— start —
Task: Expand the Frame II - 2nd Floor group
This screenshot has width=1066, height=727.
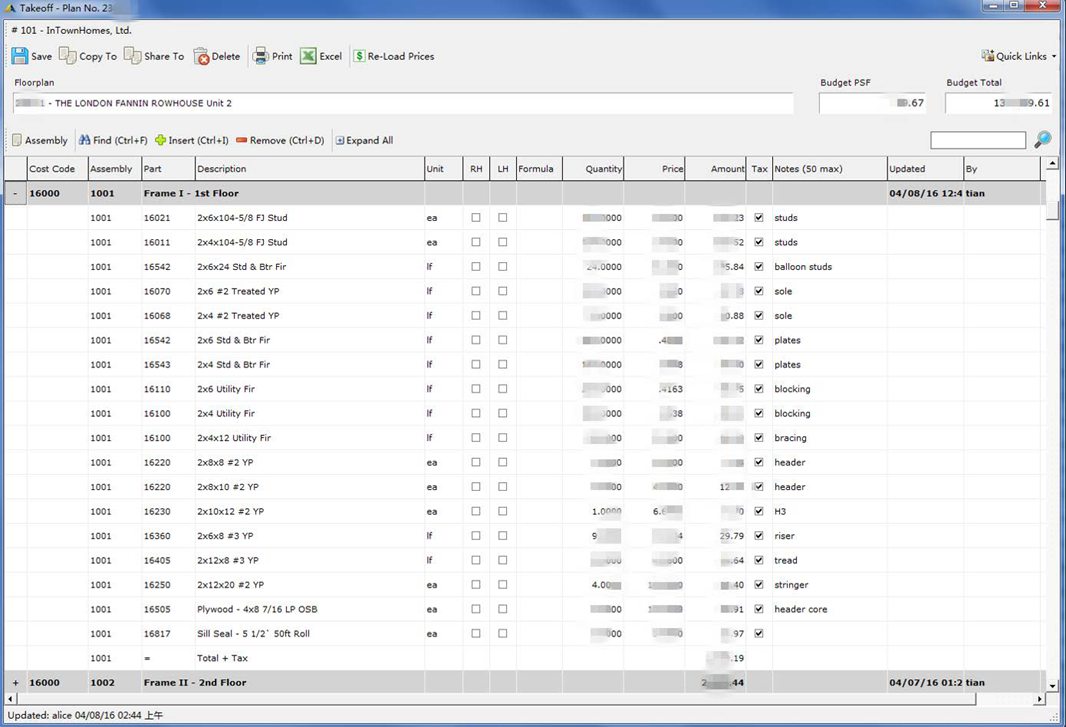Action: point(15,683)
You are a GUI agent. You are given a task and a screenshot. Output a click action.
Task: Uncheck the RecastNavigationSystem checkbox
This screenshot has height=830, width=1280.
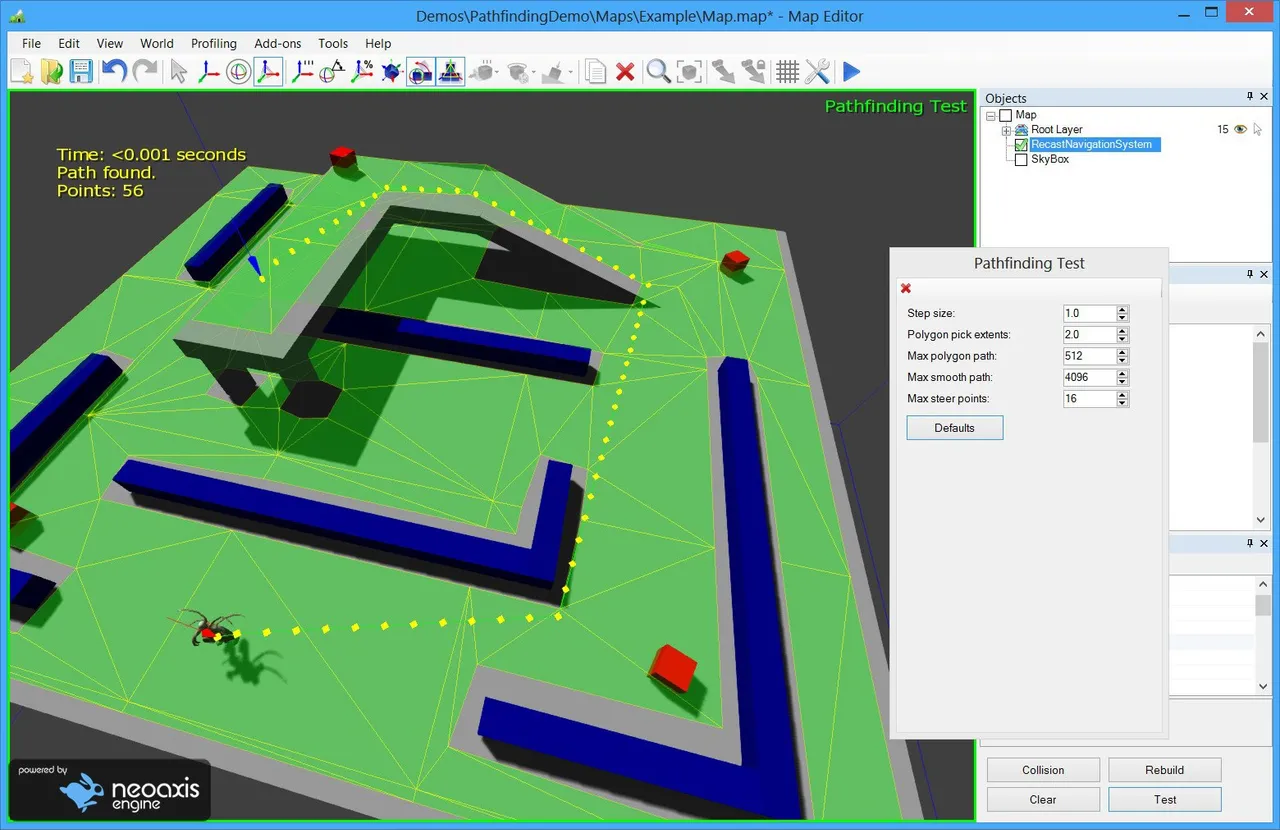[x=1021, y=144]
— end —
[WHAT TO PRODUCE] Give, as a JSON list of strings with one string per line and blank lines omitted, the rows above starting at the line that contains "You are a GUI" and running through the end of the rows. Include both ends, and leave the pictures out.

[WRITTEN ANSWER]
[
  "You are a GUI agent. You are given a task and a screenshot. Output a click action.",
  "Task: Uncheck the RecastNavigationSystem checkbox",
  "This screenshot has height=830, width=1280.",
  "[x=1021, y=144]"
]